:: Records for this task ::

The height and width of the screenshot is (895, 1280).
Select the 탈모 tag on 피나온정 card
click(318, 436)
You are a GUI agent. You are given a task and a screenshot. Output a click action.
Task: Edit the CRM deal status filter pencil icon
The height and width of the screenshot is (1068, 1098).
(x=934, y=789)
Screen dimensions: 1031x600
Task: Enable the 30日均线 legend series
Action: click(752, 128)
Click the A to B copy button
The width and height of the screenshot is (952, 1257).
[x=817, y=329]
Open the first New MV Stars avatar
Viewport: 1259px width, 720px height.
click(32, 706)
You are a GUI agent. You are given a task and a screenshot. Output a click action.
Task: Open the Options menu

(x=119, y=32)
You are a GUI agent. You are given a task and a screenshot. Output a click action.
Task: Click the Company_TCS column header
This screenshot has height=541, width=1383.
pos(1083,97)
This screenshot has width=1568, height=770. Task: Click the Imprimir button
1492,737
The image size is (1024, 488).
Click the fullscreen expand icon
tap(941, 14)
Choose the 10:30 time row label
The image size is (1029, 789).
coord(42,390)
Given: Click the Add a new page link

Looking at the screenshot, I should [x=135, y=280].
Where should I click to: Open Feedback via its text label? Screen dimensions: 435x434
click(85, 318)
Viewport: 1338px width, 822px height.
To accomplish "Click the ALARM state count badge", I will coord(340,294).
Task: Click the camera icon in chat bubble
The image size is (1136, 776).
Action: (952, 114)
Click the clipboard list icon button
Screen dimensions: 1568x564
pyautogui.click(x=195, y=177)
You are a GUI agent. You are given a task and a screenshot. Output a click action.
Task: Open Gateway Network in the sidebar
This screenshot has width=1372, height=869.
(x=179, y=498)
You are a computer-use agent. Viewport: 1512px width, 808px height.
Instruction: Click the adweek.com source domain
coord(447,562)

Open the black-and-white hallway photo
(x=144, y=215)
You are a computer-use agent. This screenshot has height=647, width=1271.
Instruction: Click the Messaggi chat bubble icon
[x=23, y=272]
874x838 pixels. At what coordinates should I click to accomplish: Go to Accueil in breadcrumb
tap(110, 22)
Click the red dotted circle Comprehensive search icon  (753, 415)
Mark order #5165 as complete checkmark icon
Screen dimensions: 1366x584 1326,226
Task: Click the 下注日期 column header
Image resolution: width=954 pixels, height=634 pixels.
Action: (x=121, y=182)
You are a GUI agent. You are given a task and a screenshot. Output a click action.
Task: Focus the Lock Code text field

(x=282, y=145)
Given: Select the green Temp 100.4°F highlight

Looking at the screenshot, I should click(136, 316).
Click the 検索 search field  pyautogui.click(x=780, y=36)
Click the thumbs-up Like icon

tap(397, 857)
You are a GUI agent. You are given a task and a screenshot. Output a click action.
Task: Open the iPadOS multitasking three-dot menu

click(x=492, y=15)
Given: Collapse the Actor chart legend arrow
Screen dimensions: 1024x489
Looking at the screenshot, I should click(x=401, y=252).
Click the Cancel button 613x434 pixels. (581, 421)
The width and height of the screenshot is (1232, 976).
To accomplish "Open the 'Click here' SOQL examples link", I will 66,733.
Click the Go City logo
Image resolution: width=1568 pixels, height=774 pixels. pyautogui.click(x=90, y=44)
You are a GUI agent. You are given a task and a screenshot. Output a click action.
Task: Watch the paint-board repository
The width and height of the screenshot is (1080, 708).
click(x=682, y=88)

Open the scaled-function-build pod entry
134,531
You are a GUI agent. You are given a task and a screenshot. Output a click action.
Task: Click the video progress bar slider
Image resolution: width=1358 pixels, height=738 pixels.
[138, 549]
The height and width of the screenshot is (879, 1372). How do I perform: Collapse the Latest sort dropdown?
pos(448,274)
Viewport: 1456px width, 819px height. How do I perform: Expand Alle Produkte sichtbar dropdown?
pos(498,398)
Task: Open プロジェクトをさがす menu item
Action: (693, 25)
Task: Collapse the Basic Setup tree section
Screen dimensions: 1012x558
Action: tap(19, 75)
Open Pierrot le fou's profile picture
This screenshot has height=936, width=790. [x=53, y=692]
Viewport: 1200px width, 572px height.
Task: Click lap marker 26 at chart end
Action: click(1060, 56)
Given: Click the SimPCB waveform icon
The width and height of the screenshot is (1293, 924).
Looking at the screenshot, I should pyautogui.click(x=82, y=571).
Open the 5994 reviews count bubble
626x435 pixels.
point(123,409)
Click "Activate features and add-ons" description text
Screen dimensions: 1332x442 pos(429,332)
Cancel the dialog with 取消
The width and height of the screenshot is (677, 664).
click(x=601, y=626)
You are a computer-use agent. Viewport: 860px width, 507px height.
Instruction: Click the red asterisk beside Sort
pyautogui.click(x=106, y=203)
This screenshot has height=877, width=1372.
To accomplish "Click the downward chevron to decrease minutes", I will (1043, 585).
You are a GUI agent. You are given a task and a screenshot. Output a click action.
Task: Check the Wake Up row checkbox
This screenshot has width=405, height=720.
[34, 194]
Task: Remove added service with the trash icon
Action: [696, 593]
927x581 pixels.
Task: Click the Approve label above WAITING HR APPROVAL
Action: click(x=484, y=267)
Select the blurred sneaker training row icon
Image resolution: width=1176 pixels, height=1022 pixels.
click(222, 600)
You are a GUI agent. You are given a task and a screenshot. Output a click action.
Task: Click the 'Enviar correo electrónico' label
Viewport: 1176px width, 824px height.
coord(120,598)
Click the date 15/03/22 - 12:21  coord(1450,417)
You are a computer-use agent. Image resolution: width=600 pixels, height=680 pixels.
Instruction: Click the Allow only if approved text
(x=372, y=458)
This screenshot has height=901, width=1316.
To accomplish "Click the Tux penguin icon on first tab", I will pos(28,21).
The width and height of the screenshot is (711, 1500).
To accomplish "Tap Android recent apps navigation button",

:::

Task directions
Can you write out the entire listing above, line for line, with nothing changed?

Answer to this task
The height and width of the screenshot is (895, 1280).
Select the 탈모 tag on 피나온정 card
click(318, 436)
You are a GUI agent. You are given a task and a screenshot. Output a click action.
Task: Edit the CRM deal status filter pencil icon
The height and width of the screenshot is (1068, 1098).
(x=934, y=789)
Screen dimensions: 1031x600
Task: Enable the 30日均线 legend series
Action: click(752, 128)
Click the A to B copy button
The width and height of the screenshot is (952, 1257).
[x=817, y=329]
Open the first New MV Stars avatar
Viewport: 1259px width, 720px height.
click(32, 706)
You are a GUI agent. You are given a task and a screenshot. Output a click action.
Task: Open the Options menu

(x=119, y=32)
You are a GUI agent. You are given a task and a screenshot. Output a click action.
Task: Click the Company_TCS column header
This screenshot has height=541, width=1383.
pos(1083,97)
This screenshot has width=1568, height=770. Task: Click the Imprimir button
1492,737
The image size is (1024, 488).
Click the fullscreen expand icon
tap(941, 14)
Choose the 10:30 time row label
The image size is (1029, 789).
coord(42,390)
Given: Click the Add a new page link

Looking at the screenshot, I should [x=135, y=280].
Where should I click to: Open Feedback via its text label? Screen dimensions: 435x434
click(85, 318)
Viewport: 1338px width, 822px height.
To accomplish "Click the ALARM state count badge", I will coord(340,294).
Task: Click the camera icon in chat bubble
The image size is (1136, 776).
Action: (952, 114)
Click the clipboard list icon button
Screen dimensions: 1568x564
pyautogui.click(x=195, y=177)
You are a GUI agent. You are given a task and a screenshot. Output a click action.
Task: Open Gateway Network in the sidebar
This screenshot has width=1372, height=869.
(x=179, y=498)
You are a computer-use agent. Viewport: 1512px width, 808px height.
Instruction: Click the adweek.com source domain
coord(447,562)

Open the black-and-white hallway photo
(x=144, y=215)
You are a computer-use agent. This screenshot has height=647, width=1271.
Instruction: Click the Messaggi chat bubble icon
[x=23, y=272]
874x838 pixels. At what coordinates should I click to accomplish: Go to Accueil in breadcrumb
tap(110, 22)
Click the red dotted circle Comprehensive search icon  (753, 415)
Mark order #5165 as complete checkmark icon
Screen dimensions: 1366x584 1326,226
Task: Click the 下注日期 column header
Image resolution: width=954 pixels, height=634 pixels.
Action: (x=121, y=182)
You are a GUI agent. You are given a task and a screenshot. Output a click action.
Task: Focus the Lock Code text field

(x=282, y=145)
Given: Select the green Temp 100.4°F highlight

Looking at the screenshot, I should click(136, 316).
Click the 検索 search field  pyautogui.click(x=780, y=36)
Click the thumbs-up Like icon

tap(397, 857)
You are a GUI agent. You are given a task and a screenshot. Output a click action.
Task: Open the iPadOS multitasking three-dot menu

click(x=492, y=15)
Given: Collapse the Actor chart legend arrow
Screen dimensions: 1024x489
Looking at the screenshot, I should click(x=401, y=252).
Click the Cancel button 613x434 pixels. (581, 421)
The width and height of the screenshot is (1232, 976).
To accomplish "Open the 'Click here' SOQL examples link", I will 66,733.
Click the Go City logo
Image resolution: width=1568 pixels, height=774 pixels. pyautogui.click(x=90, y=44)
You are a GUI agent. You are given a task and a screenshot. Output a click action.
Task: Watch the paint-board repository
The width and height of the screenshot is (1080, 708).
click(x=682, y=88)

Open the scaled-function-build pod entry
134,531
You are a GUI agent. You are given a task and a screenshot. Output a click action.
Task: Click the video progress bar slider
Image resolution: width=1358 pixels, height=738 pixels.
[138, 549]
The height and width of the screenshot is (879, 1372). How do I perform: Collapse the Latest sort dropdown?
pos(448,274)
Viewport: 1456px width, 819px height. How do I perform: Expand Alle Produkte sichtbar dropdown?
pos(498,398)
Task: Open プロジェクトをさがす menu item
Action: (693, 25)
Task: Collapse the Basic Setup tree section
Screen dimensions: 1012x558
Action: tap(19, 75)
Open Pierrot le fou's profile picture
This screenshot has height=936, width=790. [x=53, y=692]
Viewport: 1200px width, 572px height.
Task: Click lap marker 26 at chart end
Action: click(1060, 56)
Given: Click the SimPCB waveform icon
The width and height of the screenshot is (1293, 924).
Looking at the screenshot, I should pyautogui.click(x=82, y=571).
Open the 5994 reviews count bubble
626x435 pixels.
point(123,409)
Click "Activate features and add-ons" description text
Screen dimensions: 1332x442 pos(429,332)
Cancel the dialog with 取消
The width and height of the screenshot is (677, 664).
click(x=601, y=626)
You are a computer-use agent. Viewport: 860px width, 507px height.
Instruction: Click the red asterisk beside Sort
pyautogui.click(x=106, y=203)
This screenshot has height=877, width=1372.
To accomplish "Click the downward chevron to decrease minutes", I will (1043, 585).
You are a GUI agent. You are given a task and a screenshot. Output a click action.
Task: Check the Wake Up row checkbox
This screenshot has width=405, height=720.
[34, 194]
Task: Remove added service with the trash icon
Action: [696, 593]
927x581 pixels.
Task: Click the Approve label above WAITING HR APPROVAL
Action: click(x=484, y=267)
Select the blurred sneaker training row icon
Image resolution: width=1176 pixels, height=1022 pixels.
click(222, 600)
You are a GUI agent. You are given a task and a screenshot. Output a click action.
Task: Click the 'Enviar correo electrónico' label
Viewport: 1176px width, 824px height.
coord(120,598)
Click the date 15/03/22 - 12:21  coord(1450,417)
You are a computer-use agent. Image resolution: width=600 pixels, height=680 pixels.
Instruction: Click the Allow only if approved text
(x=372, y=458)
This screenshot has height=901, width=1316.
To accomplish "Click the Tux penguin icon on first tab", I will pos(28,21).
The width and height of the screenshot is (711, 1500).
To accomplish "Tap Android recent apps navigation button",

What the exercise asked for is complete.